#### Brief 1
Give the rows below the article as a JSON list of strings, one string per line and no strings for blank lines. Leave the pictures out.
____ Excerpted passage
BRM shows first American school of art

You are currently viewing BRM shows first American school of art
Louisa Davis Monet's "Niagara Falls" is one of the offerings in the new exhibit at the Brandywine River Museum of Art.

The Hudson River Valley and the Brandywine Valley are hundreds of miles apart, but there’s as artistic trail connecting the two. It was the Hudson River School of Art that paved the way for the Brandywine School.

That connection is represented by the new exhibit, The Poetry of Nature: A Golden Age of American Landscape Painting, on display at the Brandywine River Museum of Art now through June 12.

The Hudson River School is credited with launching American landscape art, according to museum Director Tom Padon.

Pointing to paintings by Thomas Cole and Asher Durand, Padon said, “[they] were very consciously trying to determine what would constitute the first truly American art.”

Visitors to the Brandywine River Museum of Art can get a look at paintings from the Hudson River School of Art running now through June 12. The Hudson Valley School is considered the first American school of art.
Visitors to the Brandywine River Museum of Art can get a look at paintings from the Hudson River School of Art running now through June 12. The Hudson Valley School is considered the first American school of art.

Padon explained that the Hudson River School, which began roughly in the 1830s, determined that landscape would be the first American form of art, yet it differentiated itself from the earlier European tradition.
________
#### Brief 2
Extend the article about the Brandywine River Museum's Hudson River School exhibit past its last sentence.
____ Given records
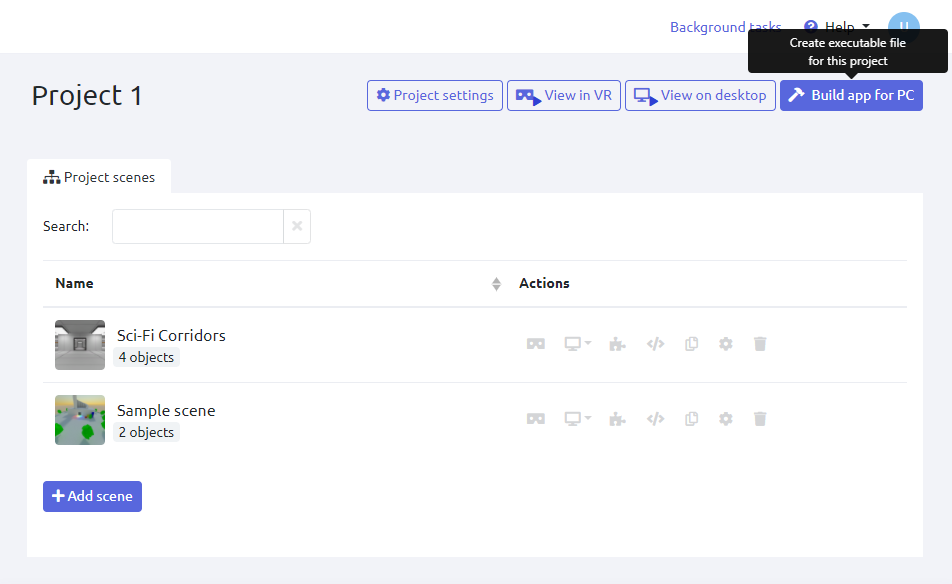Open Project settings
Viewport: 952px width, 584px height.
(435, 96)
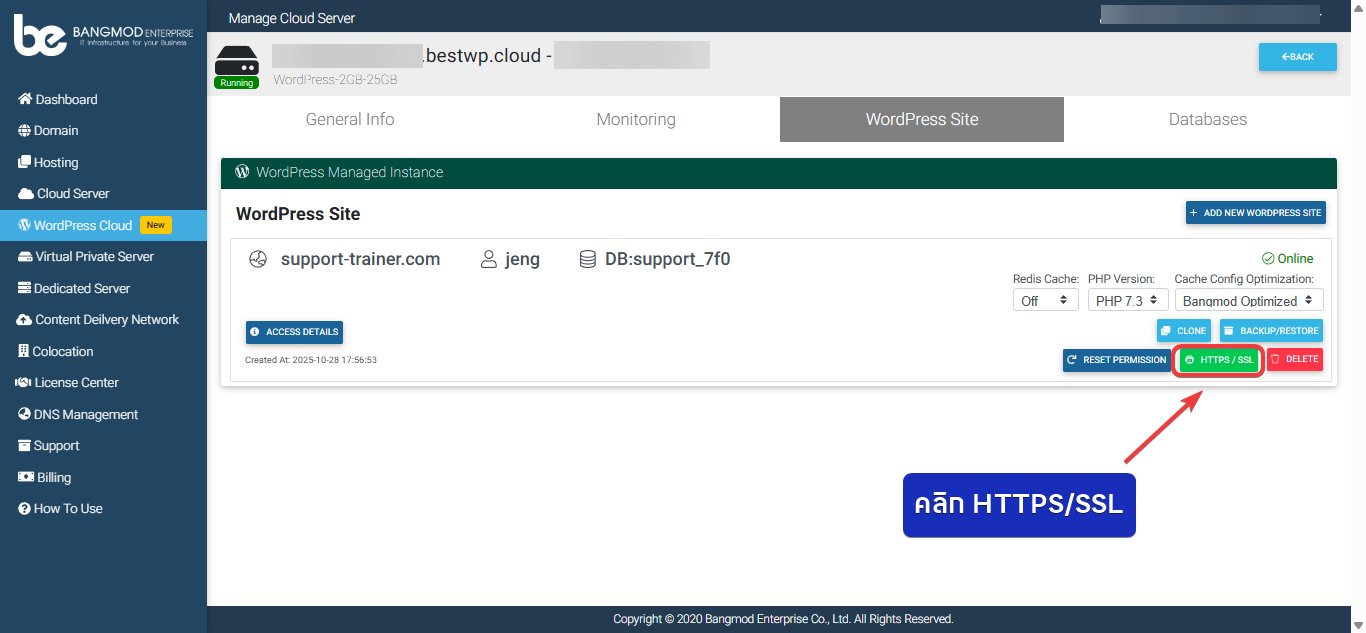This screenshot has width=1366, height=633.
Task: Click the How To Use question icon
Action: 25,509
________
#### Answer 1
[
  "Open Project settings",
  "Viewport: 952px width, 584px height.",
  "(435, 96)",
  "This screenshot has width=1366, height=633.",
  "Task: Click the How To Use question icon",
  "Action: 25,509"
]

#### Answer 2
Nature, in the Hudson River School, was portrayed as grand, God’s gift to mankind. Also, when the human form was shown in the new American style, those figures were common people, not landed gentry.

“They really decided upon the landscape tradition because they thought it evoked several things, including the beauty, the natural resources that they thought were divinely given to the United States,” Padon said.

Padon went on to explain that there is more detail given to the trees in the Hudson River School than in the European tradition.

“[They’re] highly detailed, but often idealized views of nature,” he said. “It’s a very prosperous, God-given set of resources that were given for man to take advantage of.”

Yet, there is also a portent of conflict between man and nature in some of the works.

“There is this kind of messaging that this paradise is about to be lost because you’ll see houses, you’ll see some clear-cutting in the forest,” Padon said.

The inclusion of roaming cattle and sailboats also represent man’s intrusion in the idealized depiction of nature, Padon added.

In addition to Cole and Durand, the exhibit features the works of Albert Bierstadt, Jasper Cropsey, William T. Richards and Luisa Davis Minot. Minot’s “Niagara Falls” was used as the invitation piece for the exhibit.

There will be a Gallery Talk on the artists of the Hudson Valley School at the museum at 2 p.m. on March 30, led by Curator of Collections Virginia O’Hara.

There will also be a lecture — given by Linda Ferber, the senior art historian for the New York Historical Society — on the Hudson Valley School at 6 p.m. on April 13.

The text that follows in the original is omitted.